The Australian is also delighted that, as part of the US circuit beefing up that policy, its list of banned substances is also being brought into line with the World Anti-Doping Agency.
“Congrats,” he wrote on Twitter in reference to that course of action, before signing off his reaction to the news on social media by adding: “Zero tolerance”.
As part of the changes to be introduced in October at the start of the next wraparound season, the Tour will also begin reporting suspensions related to abuse of recreational drugs.
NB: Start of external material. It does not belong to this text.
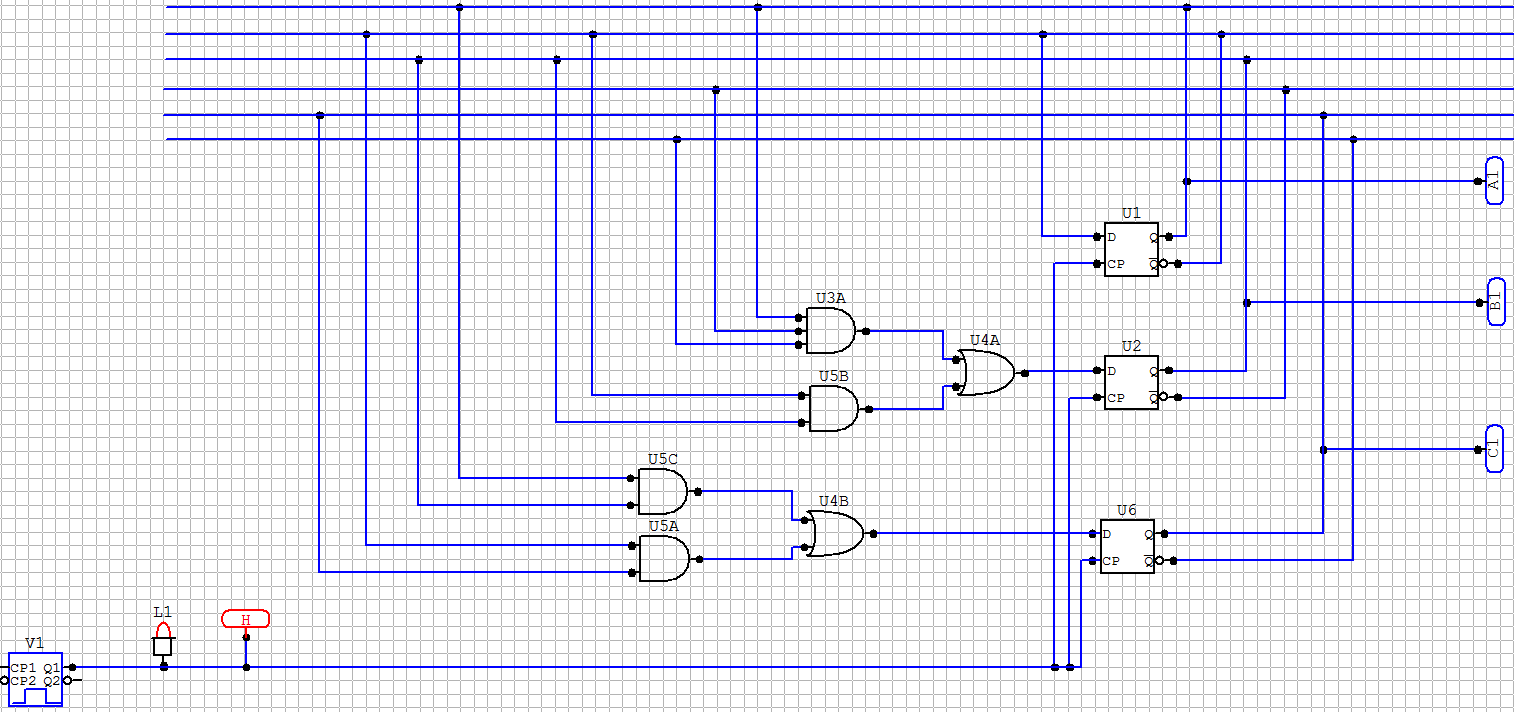Click the U2 D flip-flop block

point(1131,383)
That, of course, never happened when Dustin Johnson, now the world No 1, took a six-month break from the game in 2014 amid allegations in the United States of a positive test for cocaine, claims which he has always strenuously denied. Johnson, who would only say his break from the game was to tackle “personal challenges”, missed out on playing in the Ryder Cup at Gleneagles as a result.
Under the current policy, the Tour is required to announce when a player has been suspended only for performance-enhancing drugs. Recreational drugs fell under a private “conduct unbecoming a professional” disciplinary policy.
Jay Monahan, who took over from the long-serving Tim Finchem as the PGA Tour’s commissioner at the beginning of the year, announced the changes to the policy, which was started in 2008. “While we are extremely pleased with the implementation and results of the PGA Tour anti-doping programme to date, we believe that these changes to our programme are prudent in that they further our objectives of protecting the well-being of our members and better substantiate the integrity of golf as a clean sport,” he said in a statement.
Blood testing will allow the Tour to detect any use of human growth hormone, which is on the list of banned substances but cannot be detected through urine.
However, the Tour still plans to use urine samples for the majority of its drug testing next season, claiming it is the “far more efficient testing method” in golf as opposed to more high-endurance sports, such as cycling. In nine years, only three PGA Tour players have been suspended for performance-enhancing drugs – Doug Barron, Bhavik Patel and Scott Stallings. Former world No 1 Vijay Singh has sued the Tour after he was cleared of doping. He used deer antler spray, which is on the banned list by WADA, to stimulate muscle growth.
The changes, which follow golf’s return to the Olympics last year after more than a century, were also welcomed by Russell Knox. “We all want a fair playing field and, if that’s the step they want to take, then I’m right behind it,” said the Scottish No 1.